Instruction 1
Translate this sentence from the Lingtyp post on reporting cross-linguistic frequencies into Spanish: "This is why I often wonder why discussions of this kind rarely ask how colleagues working in language documentation approach classification questions."
Instruction 2
Answer these questions about the Lingtyp post on reporting cross-linguistic frequencies below.
(a) Which two fieldworkers does Stela name as examples?
(b) What term does Volker Gast propose for the probability of observing OV or VO order in the "isolated isolate"?
(c) At what time on 20.11.2025 did Volker Gast write the quoted message?

Passage shown
[Lingtyp] Reporting cross-linguistic frequencies

Thu Nov 20 12:37:58 UTC 2025

Dear colleagues,

As many of you know, I am very much in favour of human intuition and of considering alternative solutions. This is why I often wonder why discussions of this kind rarely ask how colleagues working in language documentation approach classification questions.

It might be illuminating to hear from experienced fieldworkers — for example, colleagues such as Keren Rice or Marianne Mithun, among many others — how they determine OV/VO order in practice: at what stage in documentation they feel confident assigning a language to one group or the other, and what kinds of evidence they rely on. Their approach may or may not align with the assumptions built into adjusted-frequency methods, but precisely for that reason, their insights could be highly valuable.

Best,

Stela

> On 20.11.2025, at 11:14, Volker Gast via Lingtyp <lingtyp at listserv.linguistlist.org> wrote:
> 
> 
> Dear all,
> 
> I think 'baseline probability' could be a good term for the probability of observing OV or VO order in the "isolated isolate".

Material provided
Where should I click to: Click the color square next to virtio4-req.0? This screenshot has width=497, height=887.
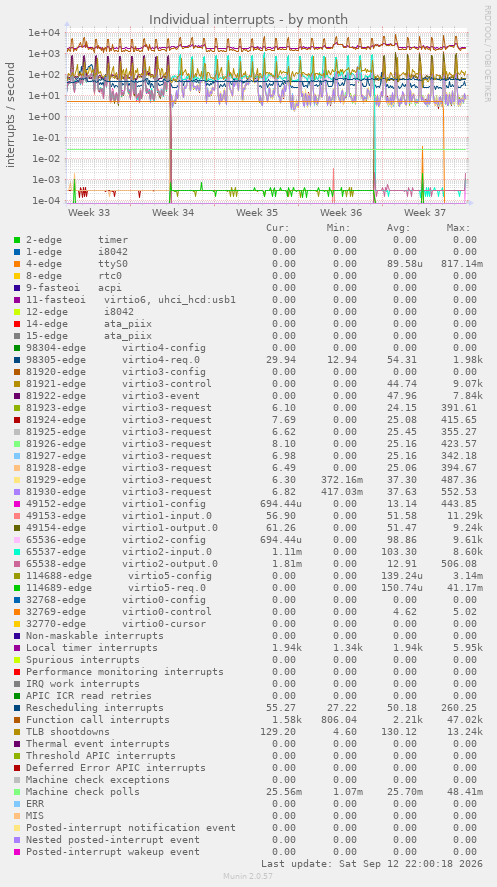[18, 360]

Result 1
Por eso me pregunto a menudo por qué las discusiones de este tipo rara vez plantean cómo abordan las cuestiones de clasificación los colegas que trabajan en documentación lingüística.

Result 2
(a) Keren Rice and Marianne Mithun.
(b) 'Baseline probability'.
(c) At 11:14.